15 thoughts on “Symbolism behind Coats of Arms

  1. I think all Gravatars should be of birds, after all they are, in a way, an emblem of who we are, yes?! (Thinks: I must speak with Matt about this).
    What would mine be…let me think…pause a long time…although I truly love our magpie and crow, I’d have to say our local blackbird…beautiful song, brave and fiercely protective, even shooing away the larger crows who don’t fight it, and yet quietly going about its business, as it should, knowing it belongs where it belongs. 😀
    I do find the horsehoe in the beak image quite intriguing and think it could only mean that the horse is the closest thing to a bird that lets you ‘fly’ over the country rather quickly! In those days.
    My family crest, on my mother’s side, is of a red stag rampant on plain white background. McCarthy. This surname derives from Carthac, of the twelfth century, being one of the most ancient and numerous of all Irish surnames. The MacCarthys were great builders of castles. The remains of such are to be found all over Munster. The most famous being Blarney, where lived Cormac McCarthy, whose evasive answers to Queen Elizabeth’s letters, demanding his submission, roused her to call his protestations, ‘Blarney’. So started the legend of kissing the ‘Blarney stone’.
    Are you considering doing your next post about the birds in the Christmas song, The Twleve Days of Christmas, and their meanings, apart from being food?
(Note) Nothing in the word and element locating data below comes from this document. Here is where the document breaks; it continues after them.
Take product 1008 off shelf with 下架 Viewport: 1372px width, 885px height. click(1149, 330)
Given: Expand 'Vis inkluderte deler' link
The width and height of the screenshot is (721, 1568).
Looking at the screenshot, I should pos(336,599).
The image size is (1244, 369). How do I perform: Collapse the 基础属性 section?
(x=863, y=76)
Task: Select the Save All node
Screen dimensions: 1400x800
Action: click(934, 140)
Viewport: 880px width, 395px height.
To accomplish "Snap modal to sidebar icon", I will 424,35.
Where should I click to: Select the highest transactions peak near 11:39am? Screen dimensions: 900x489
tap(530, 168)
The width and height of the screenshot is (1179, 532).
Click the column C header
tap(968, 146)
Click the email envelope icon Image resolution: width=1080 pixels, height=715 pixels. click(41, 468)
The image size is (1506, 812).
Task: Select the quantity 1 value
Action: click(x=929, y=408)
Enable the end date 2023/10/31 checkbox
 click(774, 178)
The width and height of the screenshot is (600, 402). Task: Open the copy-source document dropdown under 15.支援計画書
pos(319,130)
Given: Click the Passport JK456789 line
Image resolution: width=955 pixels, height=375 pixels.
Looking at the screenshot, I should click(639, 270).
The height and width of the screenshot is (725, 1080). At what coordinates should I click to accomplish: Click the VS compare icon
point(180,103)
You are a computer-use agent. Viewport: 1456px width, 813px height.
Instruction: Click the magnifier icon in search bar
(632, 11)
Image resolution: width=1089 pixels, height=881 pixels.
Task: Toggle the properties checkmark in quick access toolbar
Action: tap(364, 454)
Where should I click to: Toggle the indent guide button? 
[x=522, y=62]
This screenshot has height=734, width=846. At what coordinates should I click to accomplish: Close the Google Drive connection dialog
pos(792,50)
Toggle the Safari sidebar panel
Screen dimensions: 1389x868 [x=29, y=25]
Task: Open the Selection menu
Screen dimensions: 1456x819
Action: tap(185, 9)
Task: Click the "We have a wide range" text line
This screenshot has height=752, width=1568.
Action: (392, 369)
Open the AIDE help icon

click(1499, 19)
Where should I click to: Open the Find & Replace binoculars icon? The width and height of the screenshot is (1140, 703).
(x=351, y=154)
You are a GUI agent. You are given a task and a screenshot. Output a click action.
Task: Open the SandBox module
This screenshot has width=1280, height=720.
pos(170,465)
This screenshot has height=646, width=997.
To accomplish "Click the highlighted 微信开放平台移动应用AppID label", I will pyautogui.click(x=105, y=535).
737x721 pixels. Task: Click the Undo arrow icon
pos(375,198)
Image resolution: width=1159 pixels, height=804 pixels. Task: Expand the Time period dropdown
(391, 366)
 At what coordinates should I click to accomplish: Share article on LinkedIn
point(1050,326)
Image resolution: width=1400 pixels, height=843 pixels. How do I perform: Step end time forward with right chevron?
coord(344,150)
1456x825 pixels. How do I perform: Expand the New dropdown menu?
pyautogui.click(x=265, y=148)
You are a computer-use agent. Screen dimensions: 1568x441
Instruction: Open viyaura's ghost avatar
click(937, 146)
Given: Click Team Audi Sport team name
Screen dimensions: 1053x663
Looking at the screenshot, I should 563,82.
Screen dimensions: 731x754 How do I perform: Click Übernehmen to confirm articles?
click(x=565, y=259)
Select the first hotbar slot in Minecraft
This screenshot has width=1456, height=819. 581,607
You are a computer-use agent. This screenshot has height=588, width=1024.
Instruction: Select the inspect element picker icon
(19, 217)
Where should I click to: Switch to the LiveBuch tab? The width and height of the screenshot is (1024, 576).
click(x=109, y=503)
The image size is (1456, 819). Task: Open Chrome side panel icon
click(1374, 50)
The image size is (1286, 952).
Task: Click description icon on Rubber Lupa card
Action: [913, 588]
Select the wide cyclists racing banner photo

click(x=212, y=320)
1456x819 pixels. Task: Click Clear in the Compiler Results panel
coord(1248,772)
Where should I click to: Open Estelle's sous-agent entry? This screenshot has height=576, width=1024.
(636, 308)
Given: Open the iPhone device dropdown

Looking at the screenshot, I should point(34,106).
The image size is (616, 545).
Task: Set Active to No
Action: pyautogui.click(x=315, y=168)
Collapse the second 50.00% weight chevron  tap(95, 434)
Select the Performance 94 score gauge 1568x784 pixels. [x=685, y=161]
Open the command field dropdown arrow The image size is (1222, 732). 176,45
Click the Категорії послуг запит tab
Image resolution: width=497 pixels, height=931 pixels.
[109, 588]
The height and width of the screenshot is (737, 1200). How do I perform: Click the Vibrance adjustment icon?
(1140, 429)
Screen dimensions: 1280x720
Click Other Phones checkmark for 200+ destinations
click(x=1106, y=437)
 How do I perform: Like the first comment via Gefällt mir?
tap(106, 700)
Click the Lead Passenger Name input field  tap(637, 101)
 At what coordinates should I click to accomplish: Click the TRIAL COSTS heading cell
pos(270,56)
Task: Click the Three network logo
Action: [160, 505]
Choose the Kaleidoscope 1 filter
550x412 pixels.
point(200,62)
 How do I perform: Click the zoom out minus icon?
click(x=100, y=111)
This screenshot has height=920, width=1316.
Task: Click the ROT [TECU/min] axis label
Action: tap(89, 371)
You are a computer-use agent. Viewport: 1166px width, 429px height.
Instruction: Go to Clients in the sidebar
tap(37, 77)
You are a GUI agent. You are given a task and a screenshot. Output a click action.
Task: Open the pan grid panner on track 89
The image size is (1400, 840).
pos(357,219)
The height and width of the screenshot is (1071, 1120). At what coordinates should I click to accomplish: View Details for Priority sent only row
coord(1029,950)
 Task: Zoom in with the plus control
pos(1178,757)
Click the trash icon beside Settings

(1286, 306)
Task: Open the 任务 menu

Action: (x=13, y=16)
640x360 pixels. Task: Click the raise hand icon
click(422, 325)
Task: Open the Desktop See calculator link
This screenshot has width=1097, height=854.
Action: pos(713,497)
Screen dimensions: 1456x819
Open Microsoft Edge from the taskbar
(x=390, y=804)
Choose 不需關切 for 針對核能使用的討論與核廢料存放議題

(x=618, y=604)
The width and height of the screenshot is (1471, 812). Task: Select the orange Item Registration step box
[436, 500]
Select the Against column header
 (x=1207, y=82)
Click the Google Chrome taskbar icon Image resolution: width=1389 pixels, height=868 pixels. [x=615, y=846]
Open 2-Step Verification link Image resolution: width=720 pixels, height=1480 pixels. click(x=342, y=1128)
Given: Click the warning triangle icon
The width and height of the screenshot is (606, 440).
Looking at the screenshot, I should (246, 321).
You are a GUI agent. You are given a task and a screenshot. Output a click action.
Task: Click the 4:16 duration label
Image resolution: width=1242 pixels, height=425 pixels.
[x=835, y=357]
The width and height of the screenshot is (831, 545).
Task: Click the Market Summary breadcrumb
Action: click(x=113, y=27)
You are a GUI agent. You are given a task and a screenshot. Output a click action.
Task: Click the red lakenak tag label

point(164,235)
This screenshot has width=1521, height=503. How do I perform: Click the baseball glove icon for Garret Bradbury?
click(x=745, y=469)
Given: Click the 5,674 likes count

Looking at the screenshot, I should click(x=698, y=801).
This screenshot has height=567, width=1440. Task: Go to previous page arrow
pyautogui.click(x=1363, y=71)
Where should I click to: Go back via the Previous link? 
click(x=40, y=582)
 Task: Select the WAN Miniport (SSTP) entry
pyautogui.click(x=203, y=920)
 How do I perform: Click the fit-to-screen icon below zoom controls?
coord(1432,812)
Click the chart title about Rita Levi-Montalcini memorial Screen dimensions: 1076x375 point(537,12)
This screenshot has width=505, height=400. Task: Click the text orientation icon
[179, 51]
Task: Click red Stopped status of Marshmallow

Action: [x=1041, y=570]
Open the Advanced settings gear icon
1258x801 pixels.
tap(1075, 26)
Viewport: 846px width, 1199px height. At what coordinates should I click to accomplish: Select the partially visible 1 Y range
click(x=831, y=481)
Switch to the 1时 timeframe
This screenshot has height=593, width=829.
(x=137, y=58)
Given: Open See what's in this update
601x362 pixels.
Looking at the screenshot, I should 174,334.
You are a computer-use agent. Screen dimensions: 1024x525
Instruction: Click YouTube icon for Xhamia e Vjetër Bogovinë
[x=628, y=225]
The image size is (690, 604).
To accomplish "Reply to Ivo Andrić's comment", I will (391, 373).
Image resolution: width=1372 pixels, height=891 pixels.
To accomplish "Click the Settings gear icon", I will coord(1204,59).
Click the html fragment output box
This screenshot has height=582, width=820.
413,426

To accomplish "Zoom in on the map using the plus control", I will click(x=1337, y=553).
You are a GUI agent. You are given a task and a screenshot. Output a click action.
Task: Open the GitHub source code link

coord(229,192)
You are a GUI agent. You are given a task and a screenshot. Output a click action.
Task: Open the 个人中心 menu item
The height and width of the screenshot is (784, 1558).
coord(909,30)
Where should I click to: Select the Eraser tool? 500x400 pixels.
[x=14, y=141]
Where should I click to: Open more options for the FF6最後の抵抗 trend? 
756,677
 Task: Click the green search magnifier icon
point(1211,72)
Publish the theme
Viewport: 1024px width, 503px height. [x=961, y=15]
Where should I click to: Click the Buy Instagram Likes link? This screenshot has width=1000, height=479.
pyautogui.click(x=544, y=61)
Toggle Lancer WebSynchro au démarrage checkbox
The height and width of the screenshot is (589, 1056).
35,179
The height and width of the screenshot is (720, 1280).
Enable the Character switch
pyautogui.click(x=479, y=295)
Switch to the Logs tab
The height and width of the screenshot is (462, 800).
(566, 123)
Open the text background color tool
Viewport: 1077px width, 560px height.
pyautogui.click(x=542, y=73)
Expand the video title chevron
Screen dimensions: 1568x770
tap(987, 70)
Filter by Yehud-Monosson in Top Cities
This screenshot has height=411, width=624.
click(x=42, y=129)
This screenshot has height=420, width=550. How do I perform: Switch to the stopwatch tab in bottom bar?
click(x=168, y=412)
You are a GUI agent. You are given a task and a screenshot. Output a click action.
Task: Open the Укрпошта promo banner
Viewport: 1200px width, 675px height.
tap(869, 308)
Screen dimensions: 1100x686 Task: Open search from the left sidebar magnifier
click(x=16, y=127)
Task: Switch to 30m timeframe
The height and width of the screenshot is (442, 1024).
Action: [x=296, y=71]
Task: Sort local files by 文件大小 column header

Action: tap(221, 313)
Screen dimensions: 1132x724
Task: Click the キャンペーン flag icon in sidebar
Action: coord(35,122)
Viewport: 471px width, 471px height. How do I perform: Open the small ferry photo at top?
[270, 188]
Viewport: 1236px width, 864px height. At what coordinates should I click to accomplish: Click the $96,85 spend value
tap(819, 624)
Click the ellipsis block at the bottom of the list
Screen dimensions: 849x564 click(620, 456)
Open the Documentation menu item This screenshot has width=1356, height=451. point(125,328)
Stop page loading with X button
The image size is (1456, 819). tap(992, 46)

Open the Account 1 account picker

    1. Using birds or heraldic symbols for Gravatars would make for some cool possibilities! Though I’d have a difficult time narrowing down my selection to any one bird, the blackbird sounds like a wonderful choice. Like crows, geese, sparrows, wrens, and many other common birds, they don’t get enough respect. Since I did a post last year on “The Twelve Days of Christmas,” I’ll try to do something different this year. We’ll see!

      1. cool possibilities..yes, certainly the more creative amongst us could come up with some decidedly interesting bird-designs.
        I didn’t know of your post last year; I’ll check it out. 🙂

      2. Having some ready-made templates of bird Gravatars that can be customized could be fun! However, I can understand the reluctance of fans of other critters – dogs, cats, gerbils, iguanas, etc. – not wanting to be restricted. Flexibility is important for self-expression and creativity.

      3. I do appreciate the need for diversity. One can have as many gravatars as one likes and change them to suit the mood, like I do, annually at least! The templates sound like a very good idea, M.R. 🙂

  2. The Shaking is interesting. I have seen some birds appear to have certain movements before they take off….sort of like a runner on the blocks bouncing a little before the gun. That is interesting and I too should think up what bird would represent me. Right now with janthina images I’ve identified myself with the pelagic shell which floats on rafts of bubbles since I sort of drift around. Time to take flight maybe!! 🙂

    1. Floating on rafts of bubbles actually sounds quite fun and idyllic! You have such a wonderful selection of avian photographs. I could easily see your Gravatar as a heron or ibis!